▶ [EXERCISE DETAILS]: Retype exactly the lines below, beginning with the first and ending with the line where "Expand the SSC猎豹捕食" appears.

▶ [Data entries]:
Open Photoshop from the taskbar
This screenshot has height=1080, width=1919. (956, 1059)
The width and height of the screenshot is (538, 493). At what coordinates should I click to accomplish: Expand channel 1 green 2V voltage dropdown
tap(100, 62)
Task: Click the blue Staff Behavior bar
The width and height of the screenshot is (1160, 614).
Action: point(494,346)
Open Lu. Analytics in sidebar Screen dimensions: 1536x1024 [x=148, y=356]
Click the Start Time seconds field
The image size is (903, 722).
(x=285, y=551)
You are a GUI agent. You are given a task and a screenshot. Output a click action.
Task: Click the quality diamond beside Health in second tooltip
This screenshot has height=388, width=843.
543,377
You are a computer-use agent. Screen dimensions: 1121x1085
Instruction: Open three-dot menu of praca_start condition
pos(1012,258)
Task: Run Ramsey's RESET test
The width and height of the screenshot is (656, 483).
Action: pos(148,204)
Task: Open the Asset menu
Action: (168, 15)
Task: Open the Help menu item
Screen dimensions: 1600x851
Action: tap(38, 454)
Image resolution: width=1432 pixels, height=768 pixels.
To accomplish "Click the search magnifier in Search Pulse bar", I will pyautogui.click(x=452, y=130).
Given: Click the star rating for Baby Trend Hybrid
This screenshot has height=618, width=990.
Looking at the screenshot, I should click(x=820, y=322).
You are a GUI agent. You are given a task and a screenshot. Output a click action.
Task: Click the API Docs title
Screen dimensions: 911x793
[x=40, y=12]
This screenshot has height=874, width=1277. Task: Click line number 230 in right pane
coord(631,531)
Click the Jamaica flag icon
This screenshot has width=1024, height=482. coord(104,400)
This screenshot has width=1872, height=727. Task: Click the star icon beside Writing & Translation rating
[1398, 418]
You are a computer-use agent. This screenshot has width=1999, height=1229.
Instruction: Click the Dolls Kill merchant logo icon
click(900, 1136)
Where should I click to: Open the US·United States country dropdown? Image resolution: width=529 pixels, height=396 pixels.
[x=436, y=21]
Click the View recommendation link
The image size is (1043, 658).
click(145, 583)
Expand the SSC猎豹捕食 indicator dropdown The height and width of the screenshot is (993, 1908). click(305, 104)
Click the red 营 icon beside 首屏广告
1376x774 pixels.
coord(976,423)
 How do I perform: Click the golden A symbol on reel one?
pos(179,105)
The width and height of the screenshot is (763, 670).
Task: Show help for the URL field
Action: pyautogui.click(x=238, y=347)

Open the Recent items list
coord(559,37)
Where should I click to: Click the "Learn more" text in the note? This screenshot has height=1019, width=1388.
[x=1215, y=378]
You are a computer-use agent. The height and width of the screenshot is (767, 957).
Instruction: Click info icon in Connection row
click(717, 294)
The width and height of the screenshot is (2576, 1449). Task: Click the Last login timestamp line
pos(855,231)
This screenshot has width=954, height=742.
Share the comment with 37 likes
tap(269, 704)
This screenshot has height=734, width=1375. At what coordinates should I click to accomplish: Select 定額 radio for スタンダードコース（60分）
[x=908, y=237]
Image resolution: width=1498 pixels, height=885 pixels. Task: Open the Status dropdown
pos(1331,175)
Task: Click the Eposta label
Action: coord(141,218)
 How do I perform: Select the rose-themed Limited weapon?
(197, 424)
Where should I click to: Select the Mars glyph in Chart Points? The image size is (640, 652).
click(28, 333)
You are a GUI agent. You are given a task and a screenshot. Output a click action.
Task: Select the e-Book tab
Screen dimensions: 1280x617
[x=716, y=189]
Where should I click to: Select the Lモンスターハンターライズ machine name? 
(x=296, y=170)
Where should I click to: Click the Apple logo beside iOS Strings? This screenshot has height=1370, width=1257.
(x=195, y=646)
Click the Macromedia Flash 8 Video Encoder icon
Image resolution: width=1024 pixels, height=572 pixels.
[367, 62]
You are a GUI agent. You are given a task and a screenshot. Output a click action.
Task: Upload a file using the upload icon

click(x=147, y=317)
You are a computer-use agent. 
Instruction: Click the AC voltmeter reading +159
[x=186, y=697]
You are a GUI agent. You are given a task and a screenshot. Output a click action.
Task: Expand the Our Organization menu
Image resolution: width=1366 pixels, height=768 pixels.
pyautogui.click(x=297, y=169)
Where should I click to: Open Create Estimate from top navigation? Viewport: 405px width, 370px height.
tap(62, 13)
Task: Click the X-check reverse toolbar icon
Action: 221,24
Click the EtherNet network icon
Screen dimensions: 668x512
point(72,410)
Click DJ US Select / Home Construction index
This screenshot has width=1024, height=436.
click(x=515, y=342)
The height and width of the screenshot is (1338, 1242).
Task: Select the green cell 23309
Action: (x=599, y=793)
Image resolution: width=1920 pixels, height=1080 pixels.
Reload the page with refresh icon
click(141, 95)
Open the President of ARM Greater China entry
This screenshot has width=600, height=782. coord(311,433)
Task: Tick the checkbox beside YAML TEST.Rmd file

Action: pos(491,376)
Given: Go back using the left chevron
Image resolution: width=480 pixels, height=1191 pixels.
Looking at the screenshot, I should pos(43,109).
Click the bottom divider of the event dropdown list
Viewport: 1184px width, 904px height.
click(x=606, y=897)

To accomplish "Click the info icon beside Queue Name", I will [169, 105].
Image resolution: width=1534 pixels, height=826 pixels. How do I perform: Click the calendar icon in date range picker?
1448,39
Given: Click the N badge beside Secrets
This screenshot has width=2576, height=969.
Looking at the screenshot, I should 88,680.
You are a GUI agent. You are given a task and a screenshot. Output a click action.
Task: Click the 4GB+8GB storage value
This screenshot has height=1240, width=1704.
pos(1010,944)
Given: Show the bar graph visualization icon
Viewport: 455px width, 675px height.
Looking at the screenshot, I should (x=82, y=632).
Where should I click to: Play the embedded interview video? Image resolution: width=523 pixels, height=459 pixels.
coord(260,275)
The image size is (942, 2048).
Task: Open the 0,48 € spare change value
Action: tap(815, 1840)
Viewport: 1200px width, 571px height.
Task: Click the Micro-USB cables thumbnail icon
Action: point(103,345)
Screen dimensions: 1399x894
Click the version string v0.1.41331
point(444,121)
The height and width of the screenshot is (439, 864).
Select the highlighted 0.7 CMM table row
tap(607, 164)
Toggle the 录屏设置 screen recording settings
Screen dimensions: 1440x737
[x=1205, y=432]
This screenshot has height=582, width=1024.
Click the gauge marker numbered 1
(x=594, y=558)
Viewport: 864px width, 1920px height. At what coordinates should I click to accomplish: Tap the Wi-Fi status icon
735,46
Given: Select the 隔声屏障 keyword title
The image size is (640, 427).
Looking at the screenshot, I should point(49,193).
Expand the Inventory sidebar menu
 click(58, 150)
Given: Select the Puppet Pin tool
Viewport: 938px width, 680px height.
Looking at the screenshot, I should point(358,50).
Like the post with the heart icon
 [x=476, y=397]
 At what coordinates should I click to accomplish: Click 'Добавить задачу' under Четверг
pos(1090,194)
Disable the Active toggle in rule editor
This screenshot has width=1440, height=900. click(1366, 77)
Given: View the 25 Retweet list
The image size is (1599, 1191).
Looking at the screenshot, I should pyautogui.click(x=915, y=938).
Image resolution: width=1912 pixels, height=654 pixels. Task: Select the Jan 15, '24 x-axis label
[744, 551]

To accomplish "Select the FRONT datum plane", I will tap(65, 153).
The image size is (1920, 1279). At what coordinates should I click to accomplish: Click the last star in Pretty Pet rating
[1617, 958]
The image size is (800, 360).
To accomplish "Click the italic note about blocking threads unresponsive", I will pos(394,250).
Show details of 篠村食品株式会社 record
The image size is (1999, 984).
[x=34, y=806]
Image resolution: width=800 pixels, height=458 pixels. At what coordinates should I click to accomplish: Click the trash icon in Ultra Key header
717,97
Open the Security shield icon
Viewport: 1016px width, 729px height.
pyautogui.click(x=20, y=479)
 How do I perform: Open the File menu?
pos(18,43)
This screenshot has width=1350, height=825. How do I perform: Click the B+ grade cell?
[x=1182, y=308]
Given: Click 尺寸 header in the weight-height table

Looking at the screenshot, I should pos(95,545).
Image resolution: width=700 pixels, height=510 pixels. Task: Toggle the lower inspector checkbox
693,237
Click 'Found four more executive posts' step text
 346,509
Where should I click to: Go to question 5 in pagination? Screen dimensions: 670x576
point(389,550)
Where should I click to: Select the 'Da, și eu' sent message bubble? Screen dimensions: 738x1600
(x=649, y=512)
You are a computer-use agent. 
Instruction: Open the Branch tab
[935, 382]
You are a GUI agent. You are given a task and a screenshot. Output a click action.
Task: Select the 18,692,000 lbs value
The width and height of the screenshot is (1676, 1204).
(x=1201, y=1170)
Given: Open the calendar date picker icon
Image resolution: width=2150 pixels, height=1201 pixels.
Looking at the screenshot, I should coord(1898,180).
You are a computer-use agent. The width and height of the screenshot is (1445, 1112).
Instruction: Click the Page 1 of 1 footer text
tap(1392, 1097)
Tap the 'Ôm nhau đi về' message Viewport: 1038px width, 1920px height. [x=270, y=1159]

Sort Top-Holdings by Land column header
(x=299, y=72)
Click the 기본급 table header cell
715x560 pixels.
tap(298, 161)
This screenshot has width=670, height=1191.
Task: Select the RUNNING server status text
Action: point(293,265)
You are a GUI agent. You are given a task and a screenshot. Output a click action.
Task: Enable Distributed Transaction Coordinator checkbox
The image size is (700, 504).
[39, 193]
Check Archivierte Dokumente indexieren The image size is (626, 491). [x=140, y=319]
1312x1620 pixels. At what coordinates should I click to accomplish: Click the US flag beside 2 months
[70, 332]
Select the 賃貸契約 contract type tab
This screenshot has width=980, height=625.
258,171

▶ [RESULT OF THE TASK]:
Open Photoshop from the taskbar
This screenshot has height=1080, width=1919. (956, 1059)
The width and height of the screenshot is (538, 493). At what coordinates should I click to accomplish: Expand channel 1 green 2V voltage dropdown
tap(100, 62)
Task: Click the blue Staff Behavior bar
The width and height of the screenshot is (1160, 614).
Action: point(494,346)
Open Lu. Analytics in sidebar Screen dimensions: 1536x1024 [x=148, y=356]
Click the Start Time seconds field
The image size is (903, 722).
(x=285, y=551)
You are a GUI agent. You are given a task and a screenshot. Output a click action.
Task: Click the quality diamond beside Health in second tooltip
This screenshot has height=388, width=843.
543,377
You are a computer-use agent. Screen dimensions: 1121x1085
Instruction: Open three-dot menu of praca_start condition
pos(1012,258)
Task: Run Ramsey's RESET test
The width and height of the screenshot is (656, 483).
Action: pos(148,204)
Task: Open the Asset menu
Action: (168, 15)
Task: Open the Help menu item
Screen dimensions: 1600x851
Action: tap(38, 454)
Image resolution: width=1432 pixels, height=768 pixels.
To accomplish "Click the search magnifier in Search Pulse bar", I will pyautogui.click(x=452, y=130).
Given: Click the star rating for Baby Trend Hybrid
This screenshot has height=618, width=990.
Looking at the screenshot, I should click(x=820, y=322).
You are a GUI agent. You are given a task and a screenshot. Output a click action.
Task: Click the API Docs title
Screen dimensions: 911x793
[x=40, y=12]
This screenshot has height=874, width=1277. Task: Click line number 230 in right pane
coord(631,531)
Click the Jamaica flag icon
This screenshot has width=1024, height=482. coord(104,400)
This screenshot has width=1872, height=727. Task: Click the star icon beside Writing & Translation rating
[1398, 418]
You are a computer-use agent. This screenshot has width=1999, height=1229.
Instruction: Click the Dolls Kill merchant logo icon
click(900, 1136)
Where should I click to: Open the US·United States country dropdown? Image resolution: width=529 pixels, height=396 pixels.
[x=436, y=21]
Click the View recommendation link
The image size is (1043, 658).
click(145, 583)
Expand the SSC猎豹捕食 indicator dropdown The height and width of the screenshot is (993, 1908). click(305, 104)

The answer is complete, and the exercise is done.